Records supplied START

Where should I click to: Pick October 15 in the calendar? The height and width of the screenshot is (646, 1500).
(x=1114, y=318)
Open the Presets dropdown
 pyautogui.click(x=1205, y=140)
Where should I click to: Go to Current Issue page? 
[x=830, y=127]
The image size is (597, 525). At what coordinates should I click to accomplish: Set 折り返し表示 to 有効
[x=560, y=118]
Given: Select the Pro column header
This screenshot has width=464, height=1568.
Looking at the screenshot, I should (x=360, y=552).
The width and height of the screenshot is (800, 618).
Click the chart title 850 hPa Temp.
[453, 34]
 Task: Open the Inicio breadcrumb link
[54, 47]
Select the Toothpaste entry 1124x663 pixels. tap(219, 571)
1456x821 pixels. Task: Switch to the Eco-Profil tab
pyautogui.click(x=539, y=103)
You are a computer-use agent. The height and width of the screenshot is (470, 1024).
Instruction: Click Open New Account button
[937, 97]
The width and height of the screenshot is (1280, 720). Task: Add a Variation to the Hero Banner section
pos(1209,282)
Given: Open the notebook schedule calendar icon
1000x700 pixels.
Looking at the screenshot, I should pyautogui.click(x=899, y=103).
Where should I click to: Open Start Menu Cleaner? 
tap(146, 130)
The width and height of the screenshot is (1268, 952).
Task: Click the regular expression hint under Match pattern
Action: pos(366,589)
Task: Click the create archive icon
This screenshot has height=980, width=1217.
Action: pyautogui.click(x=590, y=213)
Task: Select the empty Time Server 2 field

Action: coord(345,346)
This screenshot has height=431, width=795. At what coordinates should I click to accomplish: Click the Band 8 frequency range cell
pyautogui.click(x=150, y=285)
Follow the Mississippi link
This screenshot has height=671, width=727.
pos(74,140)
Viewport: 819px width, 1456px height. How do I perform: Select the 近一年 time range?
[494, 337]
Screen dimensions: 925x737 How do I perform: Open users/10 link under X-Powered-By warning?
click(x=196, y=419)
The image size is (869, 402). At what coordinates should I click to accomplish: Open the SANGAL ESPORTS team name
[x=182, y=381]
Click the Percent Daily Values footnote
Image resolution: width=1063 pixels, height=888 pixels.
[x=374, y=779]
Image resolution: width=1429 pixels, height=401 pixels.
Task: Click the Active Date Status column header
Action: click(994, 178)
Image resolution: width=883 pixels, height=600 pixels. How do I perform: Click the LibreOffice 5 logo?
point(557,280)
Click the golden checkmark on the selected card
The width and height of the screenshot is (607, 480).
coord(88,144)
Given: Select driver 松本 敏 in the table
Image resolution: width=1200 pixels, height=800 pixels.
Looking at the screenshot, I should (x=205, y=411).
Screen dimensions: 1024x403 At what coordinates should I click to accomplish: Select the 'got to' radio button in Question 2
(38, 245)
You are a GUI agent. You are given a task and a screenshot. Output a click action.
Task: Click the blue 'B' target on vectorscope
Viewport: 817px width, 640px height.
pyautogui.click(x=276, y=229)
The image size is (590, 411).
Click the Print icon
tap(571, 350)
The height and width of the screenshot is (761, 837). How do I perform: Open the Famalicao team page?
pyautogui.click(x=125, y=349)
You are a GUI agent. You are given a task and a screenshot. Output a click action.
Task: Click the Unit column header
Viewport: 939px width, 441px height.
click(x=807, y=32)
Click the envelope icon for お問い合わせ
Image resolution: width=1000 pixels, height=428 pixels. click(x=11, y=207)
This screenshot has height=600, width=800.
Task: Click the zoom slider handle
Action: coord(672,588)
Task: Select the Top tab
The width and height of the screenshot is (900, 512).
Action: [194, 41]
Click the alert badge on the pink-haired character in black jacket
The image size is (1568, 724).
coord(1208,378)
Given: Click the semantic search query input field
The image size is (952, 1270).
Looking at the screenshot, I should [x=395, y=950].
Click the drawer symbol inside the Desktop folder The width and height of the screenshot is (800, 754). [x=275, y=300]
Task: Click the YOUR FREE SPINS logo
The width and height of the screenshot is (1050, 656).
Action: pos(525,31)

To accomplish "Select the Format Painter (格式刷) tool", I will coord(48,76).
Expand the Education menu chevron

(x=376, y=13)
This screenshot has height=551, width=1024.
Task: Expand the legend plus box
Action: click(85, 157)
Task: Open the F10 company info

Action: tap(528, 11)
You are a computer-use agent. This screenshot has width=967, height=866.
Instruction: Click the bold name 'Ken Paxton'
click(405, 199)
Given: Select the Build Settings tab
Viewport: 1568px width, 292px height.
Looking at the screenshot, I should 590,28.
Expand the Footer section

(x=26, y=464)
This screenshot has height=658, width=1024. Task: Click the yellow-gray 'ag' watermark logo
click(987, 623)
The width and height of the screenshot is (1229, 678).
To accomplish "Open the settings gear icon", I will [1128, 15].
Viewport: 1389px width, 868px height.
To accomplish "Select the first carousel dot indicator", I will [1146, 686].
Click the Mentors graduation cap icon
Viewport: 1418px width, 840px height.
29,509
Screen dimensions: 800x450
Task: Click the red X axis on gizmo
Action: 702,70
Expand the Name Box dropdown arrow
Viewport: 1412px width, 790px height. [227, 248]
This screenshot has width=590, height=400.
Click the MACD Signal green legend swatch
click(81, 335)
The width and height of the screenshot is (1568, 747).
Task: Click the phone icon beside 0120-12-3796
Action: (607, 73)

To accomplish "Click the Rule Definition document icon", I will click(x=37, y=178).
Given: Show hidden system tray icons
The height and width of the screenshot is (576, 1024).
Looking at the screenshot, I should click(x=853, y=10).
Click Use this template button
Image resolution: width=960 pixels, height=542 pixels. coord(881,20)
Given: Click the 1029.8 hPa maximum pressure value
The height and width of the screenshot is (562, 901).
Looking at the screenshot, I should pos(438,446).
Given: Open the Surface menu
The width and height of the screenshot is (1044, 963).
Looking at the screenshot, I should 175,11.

Records supplied END

> The task:
Reproduce the listing above word for word.

> Response area:
Where should I click to: Pick October 15 in the calendar? The height and width of the screenshot is (646, 1500).
(x=1114, y=318)
Open the Presets dropdown
 pyautogui.click(x=1205, y=140)
Where should I click to: Go to Current Issue page? 
[x=830, y=127]
The image size is (597, 525). At what coordinates should I click to accomplish: Set 折り返し表示 to 有効
[x=560, y=118]
Given: Select the Pro column header
This screenshot has width=464, height=1568.
Looking at the screenshot, I should (x=360, y=552).
The width and height of the screenshot is (800, 618).
Click the chart title 850 hPa Temp.
[453, 34]
 Task: Open the Inicio breadcrumb link
[54, 47]
Select the Toothpaste entry 1124x663 pixels. tap(219, 571)
1456x821 pixels. Task: Switch to the Eco-Profil tab
pyautogui.click(x=539, y=103)
You are a computer-use agent. The height and width of the screenshot is (470, 1024).
Instruction: Click Open New Account button
[937, 97]
The width and height of the screenshot is (1280, 720). Task: Add a Variation to the Hero Banner section
pos(1209,282)
Given: Open the notebook schedule calendar icon
1000x700 pixels.
Looking at the screenshot, I should pyautogui.click(x=899, y=103).
Where should I click to: Open Start Menu Cleaner? 
tap(146, 130)
The width and height of the screenshot is (1268, 952).
Task: Click the regular expression hint under Match pattern
Action: pos(366,589)
Task: Click the create archive icon
This screenshot has height=980, width=1217.
Action: pyautogui.click(x=590, y=213)
Task: Select the empty Time Server 2 field

Action: coord(345,346)
This screenshot has height=431, width=795. At what coordinates should I click to accomplish: Click the Band 8 frequency range cell
pyautogui.click(x=150, y=285)
Follow the Mississippi link
This screenshot has height=671, width=727.
pos(74,140)
Viewport: 819px width, 1456px height. How do I perform: Select the 近一年 time range?
[494, 337]
Screen dimensions: 925x737 How do I perform: Open users/10 link under X-Powered-By warning?
click(x=196, y=419)
The image size is (869, 402). At what coordinates should I click to accomplish: Open the SANGAL ESPORTS team name
[x=182, y=381]
Click the Percent Daily Values footnote
Image resolution: width=1063 pixels, height=888 pixels.
[x=374, y=779]
Image resolution: width=1429 pixels, height=401 pixels.
Task: Click the Active Date Status column header
Action: click(994, 178)
Image resolution: width=883 pixels, height=600 pixels. How do I perform: Click the LibreOffice 5 logo?
point(557,280)
Click the golden checkmark on the selected card
The width and height of the screenshot is (607, 480).
coord(88,144)
Given: Select driver 松本 敏 in the table
Image resolution: width=1200 pixels, height=800 pixels.
Looking at the screenshot, I should (x=205, y=411).
Screen dimensions: 1024x403 At what coordinates should I click to accomplish: Select the 'got to' radio button in Question 2
(38, 245)
You are a GUI agent. You are given a task and a screenshot. Output a click action.
Task: Click the blue 'B' target on vectorscope
Viewport: 817px width, 640px height.
pyautogui.click(x=276, y=229)
The image size is (590, 411).
Click the Print icon
tap(571, 350)
The height and width of the screenshot is (761, 837). How do I perform: Open the Famalicao team page?
pyautogui.click(x=125, y=349)
You are a GUI agent. You are given a task and a screenshot. Output a click action.
Task: Click the Unit column header
Viewport: 939px width, 441px height.
click(x=807, y=32)
Click the envelope icon for お問い合わせ
Image resolution: width=1000 pixels, height=428 pixels. click(x=11, y=207)
This screenshot has height=600, width=800.
Task: Click the zoom slider handle
Action: coord(672,588)
Task: Select the Top tab
The width and height of the screenshot is (900, 512).
Action: [194, 41]
Click the alert badge on the pink-haired character in black jacket
The image size is (1568, 724).
coord(1208,378)
Given: Click the semantic search query input field
The image size is (952, 1270).
Looking at the screenshot, I should [x=395, y=950].
Click the drawer symbol inside the Desktop folder The width and height of the screenshot is (800, 754). [x=275, y=300]
Task: Click the YOUR FREE SPINS logo
The width and height of the screenshot is (1050, 656).
Action: pos(525,31)

To accomplish "Select the Format Painter (格式刷) tool", I will coord(48,76).
Expand the Education menu chevron

(x=376, y=13)
This screenshot has height=551, width=1024.
Task: Expand the legend plus box
Action: click(85, 157)
Task: Open the F10 company info

Action: tap(528, 11)
You are a computer-use agent. This screenshot has width=967, height=866.
Instruction: Click the bold name 'Ken Paxton'
click(405, 199)
Given: Select the Build Settings tab
Viewport: 1568px width, 292px height.
Looking at the screenshot, I should 590,28.
Expand the Footer section

(x=26, y=464)
This screenshot has height=658, width=1024. Task: Click the yellow-gray 'ag' watermark logo
click(987, 623)
The width and height of the screenshot is (1229, 678).
To accomplish "Open the settings gear icon", I will [1128, 15].
Viewport: 1389px width, 868px height.
To accomplish "Select the first carousel dot indicator", I will [1146, 686].
Click the Mentors graduation cap icon
Viewport: 1418px width, 840px height.
29,509
Screen dimensions: 800x450
Task: Click the red X axis on gizmo
Action: 702,70
Expand the Name Box dropdown arrow
Viewport: 1412px width, 790px height. [227, 248]
This screenshot has width=590, height=400.
Click the MACD Signal green legend swatch
click(81, 335)
The width and height of the screenshot is (1568, 747).
Task: Click the phone icon beside 0120-12-3796
Action: (607, 73)

To accomplish "Click the Rule Definition document icon", I will click(x=37, y=178).
Given: Show hidden system tray icons
The height and width of the screenshot is (576, 1024).
Looking at the screenshot, I should click(x=853, y=10).
Click Use this template button
Image resolution: width=960 pixels, height=542 pixels. coord(881,20)
Given: Click the 1029.8 hPa maximum pressure value
The height and width of the screenshot is (562, 901).
Looking at the screenshot, I should pos(438,446).
Given: Open the Surface menu
The width and height of the screenshot is (1044, 963).
Looking at the screenshot, I should 175,11.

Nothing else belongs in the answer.